> [Task details]
Would you give the number of lines below in which the string "Home" appears? Nothing else is needed.
# # # # # # #
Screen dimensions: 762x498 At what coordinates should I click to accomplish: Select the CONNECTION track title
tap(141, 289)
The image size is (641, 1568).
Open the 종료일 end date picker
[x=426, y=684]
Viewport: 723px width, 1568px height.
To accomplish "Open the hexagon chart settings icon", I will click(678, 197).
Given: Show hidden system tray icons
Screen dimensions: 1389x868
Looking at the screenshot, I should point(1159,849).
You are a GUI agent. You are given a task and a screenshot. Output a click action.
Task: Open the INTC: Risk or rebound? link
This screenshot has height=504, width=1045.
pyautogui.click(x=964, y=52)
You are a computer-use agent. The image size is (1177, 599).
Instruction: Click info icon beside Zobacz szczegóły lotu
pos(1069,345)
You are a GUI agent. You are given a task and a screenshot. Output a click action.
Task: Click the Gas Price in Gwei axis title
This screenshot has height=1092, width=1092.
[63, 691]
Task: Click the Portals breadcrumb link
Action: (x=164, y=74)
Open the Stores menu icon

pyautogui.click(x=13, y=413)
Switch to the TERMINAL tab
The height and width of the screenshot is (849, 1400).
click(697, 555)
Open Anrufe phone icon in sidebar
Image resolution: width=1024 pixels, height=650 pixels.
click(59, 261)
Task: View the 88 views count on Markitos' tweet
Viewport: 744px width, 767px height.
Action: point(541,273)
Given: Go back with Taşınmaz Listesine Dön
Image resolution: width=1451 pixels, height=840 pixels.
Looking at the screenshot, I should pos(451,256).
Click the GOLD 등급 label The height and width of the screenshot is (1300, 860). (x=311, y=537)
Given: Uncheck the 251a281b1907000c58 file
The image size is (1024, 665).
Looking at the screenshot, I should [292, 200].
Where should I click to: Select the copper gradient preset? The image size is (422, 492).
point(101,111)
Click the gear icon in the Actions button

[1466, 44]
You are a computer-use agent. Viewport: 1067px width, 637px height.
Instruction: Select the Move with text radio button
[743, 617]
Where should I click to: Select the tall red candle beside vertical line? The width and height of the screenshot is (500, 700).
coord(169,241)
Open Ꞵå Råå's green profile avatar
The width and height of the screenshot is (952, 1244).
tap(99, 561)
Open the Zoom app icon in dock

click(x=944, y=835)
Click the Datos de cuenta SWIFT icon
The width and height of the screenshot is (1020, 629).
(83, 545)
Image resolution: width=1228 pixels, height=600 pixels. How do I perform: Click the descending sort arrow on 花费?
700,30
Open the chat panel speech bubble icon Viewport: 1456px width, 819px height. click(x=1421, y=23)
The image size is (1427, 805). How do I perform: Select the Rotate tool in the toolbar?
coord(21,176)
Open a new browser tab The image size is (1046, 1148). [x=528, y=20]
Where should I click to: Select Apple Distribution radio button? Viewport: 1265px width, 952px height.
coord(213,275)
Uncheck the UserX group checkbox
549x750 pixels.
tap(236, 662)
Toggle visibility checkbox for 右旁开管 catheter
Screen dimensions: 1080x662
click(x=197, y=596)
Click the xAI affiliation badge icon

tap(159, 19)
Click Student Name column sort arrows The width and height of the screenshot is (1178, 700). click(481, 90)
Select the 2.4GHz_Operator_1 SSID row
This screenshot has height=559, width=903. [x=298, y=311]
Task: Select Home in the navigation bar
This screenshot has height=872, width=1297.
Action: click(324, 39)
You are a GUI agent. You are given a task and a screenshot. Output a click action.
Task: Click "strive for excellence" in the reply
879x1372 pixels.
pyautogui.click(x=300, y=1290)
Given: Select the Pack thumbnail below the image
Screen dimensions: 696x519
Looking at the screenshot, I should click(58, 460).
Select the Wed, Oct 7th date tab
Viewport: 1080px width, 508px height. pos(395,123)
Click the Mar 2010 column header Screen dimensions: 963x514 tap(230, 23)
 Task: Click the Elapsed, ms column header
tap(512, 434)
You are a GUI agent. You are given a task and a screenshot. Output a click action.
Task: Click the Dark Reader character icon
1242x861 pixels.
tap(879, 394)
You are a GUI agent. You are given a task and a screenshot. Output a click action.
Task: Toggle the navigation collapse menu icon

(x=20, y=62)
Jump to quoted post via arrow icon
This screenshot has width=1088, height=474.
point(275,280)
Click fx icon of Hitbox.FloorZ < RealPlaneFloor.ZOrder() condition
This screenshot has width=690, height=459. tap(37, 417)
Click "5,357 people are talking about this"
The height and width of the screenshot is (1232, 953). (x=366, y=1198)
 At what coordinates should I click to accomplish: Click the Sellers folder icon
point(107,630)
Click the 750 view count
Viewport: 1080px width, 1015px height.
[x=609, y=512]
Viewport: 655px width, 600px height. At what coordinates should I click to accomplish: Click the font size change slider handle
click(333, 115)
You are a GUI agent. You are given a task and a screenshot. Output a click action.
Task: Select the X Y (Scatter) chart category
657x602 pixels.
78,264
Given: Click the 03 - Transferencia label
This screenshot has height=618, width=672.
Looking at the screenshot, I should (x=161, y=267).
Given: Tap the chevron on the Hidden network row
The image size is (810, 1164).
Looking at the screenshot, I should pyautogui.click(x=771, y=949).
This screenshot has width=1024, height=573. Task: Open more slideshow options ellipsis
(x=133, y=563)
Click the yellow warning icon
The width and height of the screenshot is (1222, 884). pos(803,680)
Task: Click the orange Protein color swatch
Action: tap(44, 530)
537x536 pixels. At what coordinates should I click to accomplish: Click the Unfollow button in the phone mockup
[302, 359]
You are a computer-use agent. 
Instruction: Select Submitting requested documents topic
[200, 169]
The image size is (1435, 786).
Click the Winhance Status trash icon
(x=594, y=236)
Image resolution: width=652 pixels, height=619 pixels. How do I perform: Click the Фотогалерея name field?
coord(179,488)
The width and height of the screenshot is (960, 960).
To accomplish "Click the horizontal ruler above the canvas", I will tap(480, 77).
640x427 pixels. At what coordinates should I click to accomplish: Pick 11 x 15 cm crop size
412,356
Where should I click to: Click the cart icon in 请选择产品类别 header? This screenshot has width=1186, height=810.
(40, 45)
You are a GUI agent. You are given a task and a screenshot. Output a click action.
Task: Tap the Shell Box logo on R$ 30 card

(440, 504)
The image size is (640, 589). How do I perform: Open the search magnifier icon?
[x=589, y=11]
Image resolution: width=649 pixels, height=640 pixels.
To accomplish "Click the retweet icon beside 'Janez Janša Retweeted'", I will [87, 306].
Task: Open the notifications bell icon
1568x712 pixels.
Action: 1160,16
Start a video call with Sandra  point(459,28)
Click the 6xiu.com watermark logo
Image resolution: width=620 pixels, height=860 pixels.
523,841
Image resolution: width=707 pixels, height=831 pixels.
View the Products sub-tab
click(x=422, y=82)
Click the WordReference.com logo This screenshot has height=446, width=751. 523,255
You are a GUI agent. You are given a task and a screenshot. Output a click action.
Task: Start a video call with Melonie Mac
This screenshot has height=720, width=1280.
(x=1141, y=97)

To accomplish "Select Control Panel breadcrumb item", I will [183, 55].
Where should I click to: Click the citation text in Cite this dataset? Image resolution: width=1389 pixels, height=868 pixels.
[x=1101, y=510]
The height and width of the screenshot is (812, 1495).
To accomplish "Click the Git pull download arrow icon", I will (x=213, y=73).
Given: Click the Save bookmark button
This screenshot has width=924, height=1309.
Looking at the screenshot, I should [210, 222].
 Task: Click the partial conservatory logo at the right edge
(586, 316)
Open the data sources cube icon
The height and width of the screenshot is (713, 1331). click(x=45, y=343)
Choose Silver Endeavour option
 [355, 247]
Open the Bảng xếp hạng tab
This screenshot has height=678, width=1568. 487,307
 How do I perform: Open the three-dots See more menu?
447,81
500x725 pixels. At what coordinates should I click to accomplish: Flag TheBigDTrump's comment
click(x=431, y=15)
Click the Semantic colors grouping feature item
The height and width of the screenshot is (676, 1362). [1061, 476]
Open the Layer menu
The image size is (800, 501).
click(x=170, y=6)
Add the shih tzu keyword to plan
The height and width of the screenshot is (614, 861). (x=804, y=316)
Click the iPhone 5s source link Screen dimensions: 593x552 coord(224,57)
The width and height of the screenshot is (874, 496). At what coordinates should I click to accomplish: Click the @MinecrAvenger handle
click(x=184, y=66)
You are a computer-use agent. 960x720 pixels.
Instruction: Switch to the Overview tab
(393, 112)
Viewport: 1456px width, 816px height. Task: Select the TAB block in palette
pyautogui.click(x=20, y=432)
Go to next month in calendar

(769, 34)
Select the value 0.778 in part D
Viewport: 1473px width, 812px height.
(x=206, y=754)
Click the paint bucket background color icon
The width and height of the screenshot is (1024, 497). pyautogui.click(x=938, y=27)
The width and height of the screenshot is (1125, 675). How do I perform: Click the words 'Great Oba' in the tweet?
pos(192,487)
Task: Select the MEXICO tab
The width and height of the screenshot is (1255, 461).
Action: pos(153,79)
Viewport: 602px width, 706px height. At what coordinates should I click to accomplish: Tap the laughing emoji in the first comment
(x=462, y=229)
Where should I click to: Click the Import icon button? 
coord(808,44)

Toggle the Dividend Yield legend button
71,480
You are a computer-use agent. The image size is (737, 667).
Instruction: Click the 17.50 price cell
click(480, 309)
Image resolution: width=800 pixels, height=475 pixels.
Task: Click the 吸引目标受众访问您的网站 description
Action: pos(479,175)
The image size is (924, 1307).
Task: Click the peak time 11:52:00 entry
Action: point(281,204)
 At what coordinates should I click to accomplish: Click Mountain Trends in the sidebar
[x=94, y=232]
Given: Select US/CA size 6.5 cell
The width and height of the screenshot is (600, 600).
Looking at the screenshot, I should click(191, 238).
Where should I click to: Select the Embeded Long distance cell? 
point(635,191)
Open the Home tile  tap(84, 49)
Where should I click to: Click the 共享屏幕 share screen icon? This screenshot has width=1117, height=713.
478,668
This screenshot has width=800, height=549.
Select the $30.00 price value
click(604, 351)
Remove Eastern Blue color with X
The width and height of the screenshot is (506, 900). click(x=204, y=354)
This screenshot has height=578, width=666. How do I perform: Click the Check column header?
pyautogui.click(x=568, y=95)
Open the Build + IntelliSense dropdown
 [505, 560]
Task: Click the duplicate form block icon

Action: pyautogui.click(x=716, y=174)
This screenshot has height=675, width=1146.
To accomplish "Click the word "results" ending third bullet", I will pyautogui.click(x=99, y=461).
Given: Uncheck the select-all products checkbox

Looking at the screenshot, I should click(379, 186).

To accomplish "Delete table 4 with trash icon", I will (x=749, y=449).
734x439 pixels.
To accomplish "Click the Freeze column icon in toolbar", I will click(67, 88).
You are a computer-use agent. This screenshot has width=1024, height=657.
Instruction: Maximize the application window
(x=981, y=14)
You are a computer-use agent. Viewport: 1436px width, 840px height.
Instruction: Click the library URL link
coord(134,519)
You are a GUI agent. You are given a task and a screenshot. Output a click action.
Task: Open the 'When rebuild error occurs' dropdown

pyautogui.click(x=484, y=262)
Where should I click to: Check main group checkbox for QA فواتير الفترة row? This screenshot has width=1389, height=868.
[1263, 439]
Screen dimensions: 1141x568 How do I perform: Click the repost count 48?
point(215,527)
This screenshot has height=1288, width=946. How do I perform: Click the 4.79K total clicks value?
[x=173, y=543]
# # # # # # #
> [Response to the task]
2